Si les enjeux en termes de volume de production alimentaire sont sans doute négligeables, ils le sont moins si on s’intéresse à la diversité des produits offerts aux consommateurs québécois (Mundler et Laughrea, 2016). Par ailleurs, les enjeux en termes d’occupation du territoire, de densité d’agriculteurs sur les rangs, d’emploi dans les municipalités rurales et de renouvellement de la population agricole sont bien réels. Au fond, les contradictions internes relevées dans les différents dispositifs examinés témoignent de cette tension entre une vision de l’agriculture reposant sur des entreprises ayant des tailles suffisantes pour offrir un travail et un revenu à ses propriétaires et celle plus récente reconnaissant la diversité des modèles et des fonctions attendues de l’agriculture dans les territoires.

Ce travail devrait être poursuivi dans deux directions. D’une part, il serait intéressant d’examiner de façon longitudinale les diverses évolutions qu’ont pu connaître les définitions du producteur et de l’exploitation agricole au cours du temps. Cette analyse permettrait de préciser l’origine de certains arbitrages et d’étudier plus en profondeur la façon dont les institutions ont progressivement fait évoluer leurs règles et leurs représentations. D’autre part, il serait nécessaire de poursuivre cette recherche en dépassant le cadre des règles formelles que nous avons examinées ici, pour analyser comment les agriculteurs du Québec, dans leur variété, se représentent eux-mêmes leur position dans ce champ professionnel.

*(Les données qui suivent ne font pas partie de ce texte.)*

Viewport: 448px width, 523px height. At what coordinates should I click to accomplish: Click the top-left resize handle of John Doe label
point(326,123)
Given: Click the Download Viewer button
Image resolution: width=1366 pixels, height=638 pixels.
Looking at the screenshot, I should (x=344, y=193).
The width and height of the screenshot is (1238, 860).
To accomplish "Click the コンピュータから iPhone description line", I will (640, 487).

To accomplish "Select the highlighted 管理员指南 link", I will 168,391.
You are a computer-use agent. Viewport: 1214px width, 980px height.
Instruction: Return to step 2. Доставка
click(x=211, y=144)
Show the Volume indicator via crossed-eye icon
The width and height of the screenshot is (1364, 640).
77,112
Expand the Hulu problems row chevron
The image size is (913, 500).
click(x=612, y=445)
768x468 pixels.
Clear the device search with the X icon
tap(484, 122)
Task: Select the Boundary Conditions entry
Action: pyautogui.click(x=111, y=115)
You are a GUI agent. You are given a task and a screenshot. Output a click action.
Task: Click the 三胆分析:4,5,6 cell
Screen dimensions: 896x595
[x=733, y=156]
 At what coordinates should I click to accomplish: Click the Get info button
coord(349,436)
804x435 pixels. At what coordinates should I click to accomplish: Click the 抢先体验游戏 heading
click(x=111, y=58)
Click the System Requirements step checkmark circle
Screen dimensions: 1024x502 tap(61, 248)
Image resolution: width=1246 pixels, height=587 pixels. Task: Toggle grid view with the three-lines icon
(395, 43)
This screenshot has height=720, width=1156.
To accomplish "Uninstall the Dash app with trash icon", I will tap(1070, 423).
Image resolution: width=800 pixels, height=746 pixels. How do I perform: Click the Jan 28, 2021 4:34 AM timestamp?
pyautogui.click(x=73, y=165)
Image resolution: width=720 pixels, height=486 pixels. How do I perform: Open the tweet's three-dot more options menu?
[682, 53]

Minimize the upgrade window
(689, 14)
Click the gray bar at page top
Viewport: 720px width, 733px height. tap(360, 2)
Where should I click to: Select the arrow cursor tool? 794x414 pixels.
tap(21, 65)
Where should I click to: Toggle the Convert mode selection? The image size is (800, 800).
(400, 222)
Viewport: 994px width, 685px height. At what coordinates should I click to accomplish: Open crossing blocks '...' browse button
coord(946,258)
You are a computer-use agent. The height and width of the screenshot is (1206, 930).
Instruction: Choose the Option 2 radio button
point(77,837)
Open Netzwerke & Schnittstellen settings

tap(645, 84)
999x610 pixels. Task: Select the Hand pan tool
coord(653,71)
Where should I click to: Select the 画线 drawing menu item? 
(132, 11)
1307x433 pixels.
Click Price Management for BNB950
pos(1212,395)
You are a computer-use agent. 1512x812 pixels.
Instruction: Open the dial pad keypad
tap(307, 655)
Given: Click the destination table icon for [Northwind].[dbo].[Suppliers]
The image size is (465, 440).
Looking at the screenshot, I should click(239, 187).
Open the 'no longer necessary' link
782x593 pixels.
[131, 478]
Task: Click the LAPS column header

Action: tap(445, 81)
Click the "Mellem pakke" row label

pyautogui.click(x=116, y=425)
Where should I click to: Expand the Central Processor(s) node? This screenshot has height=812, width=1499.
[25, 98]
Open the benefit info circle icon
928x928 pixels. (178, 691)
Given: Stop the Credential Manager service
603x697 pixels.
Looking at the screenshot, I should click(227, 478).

Il est probable que les normes informelles de la profession, influencées par les dimensions économique, sociale, de travail et juridique, aient un effet à la fois sur la façon dont ces agriculteurs se perçoivent eux-mêmes, ou non, comme de « vrais » agriculteurs et sur la façon dont ils sont définis par leur entourage, tant professionnel que local.